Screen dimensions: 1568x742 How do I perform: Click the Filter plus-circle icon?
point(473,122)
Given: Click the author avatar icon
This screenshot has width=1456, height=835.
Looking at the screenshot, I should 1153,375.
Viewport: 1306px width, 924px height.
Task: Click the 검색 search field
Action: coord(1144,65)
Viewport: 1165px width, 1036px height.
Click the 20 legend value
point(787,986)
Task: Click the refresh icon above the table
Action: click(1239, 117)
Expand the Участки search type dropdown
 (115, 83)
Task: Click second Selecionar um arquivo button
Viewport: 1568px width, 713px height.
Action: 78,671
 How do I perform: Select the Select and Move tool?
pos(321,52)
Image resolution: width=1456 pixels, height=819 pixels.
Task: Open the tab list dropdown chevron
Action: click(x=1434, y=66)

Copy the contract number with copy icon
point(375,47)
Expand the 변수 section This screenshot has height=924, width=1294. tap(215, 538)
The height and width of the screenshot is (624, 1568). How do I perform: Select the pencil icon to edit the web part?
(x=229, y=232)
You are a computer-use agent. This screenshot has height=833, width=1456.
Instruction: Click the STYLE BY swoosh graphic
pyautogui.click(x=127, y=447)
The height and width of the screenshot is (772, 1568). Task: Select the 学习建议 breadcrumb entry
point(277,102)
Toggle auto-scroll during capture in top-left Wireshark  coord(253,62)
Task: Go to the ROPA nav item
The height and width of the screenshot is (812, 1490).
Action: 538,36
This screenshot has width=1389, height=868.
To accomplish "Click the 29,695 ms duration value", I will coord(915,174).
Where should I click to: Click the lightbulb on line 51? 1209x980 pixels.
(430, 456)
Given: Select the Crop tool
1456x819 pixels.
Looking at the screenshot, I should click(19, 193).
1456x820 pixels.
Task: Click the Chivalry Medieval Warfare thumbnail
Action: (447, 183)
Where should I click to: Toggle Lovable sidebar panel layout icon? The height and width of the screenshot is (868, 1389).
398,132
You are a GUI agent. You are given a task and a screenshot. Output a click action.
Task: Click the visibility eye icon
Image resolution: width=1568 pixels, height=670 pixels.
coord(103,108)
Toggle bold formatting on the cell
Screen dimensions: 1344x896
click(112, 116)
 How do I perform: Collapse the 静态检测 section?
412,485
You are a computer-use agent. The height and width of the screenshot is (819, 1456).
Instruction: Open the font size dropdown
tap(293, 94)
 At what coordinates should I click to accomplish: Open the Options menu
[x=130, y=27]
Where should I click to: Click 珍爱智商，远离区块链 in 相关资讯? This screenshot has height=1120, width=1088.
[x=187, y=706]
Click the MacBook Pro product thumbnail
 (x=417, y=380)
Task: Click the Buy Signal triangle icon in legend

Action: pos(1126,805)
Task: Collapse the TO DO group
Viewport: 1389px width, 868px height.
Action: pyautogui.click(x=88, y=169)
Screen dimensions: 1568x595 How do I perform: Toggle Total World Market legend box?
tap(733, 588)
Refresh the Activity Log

> [WORK TO COMPLETE]:
Which lines in the data hold the string "agent"? Copy each of them.

> [YOUR SOLUTION]:
You are a computer-use agent. This screenshot has height=833, width=1456.
You are a GUI agent. You are given a task and a screenshot. Output a click action.
You are a computer-use agent. The height and width of the screenshot is (819, 1456).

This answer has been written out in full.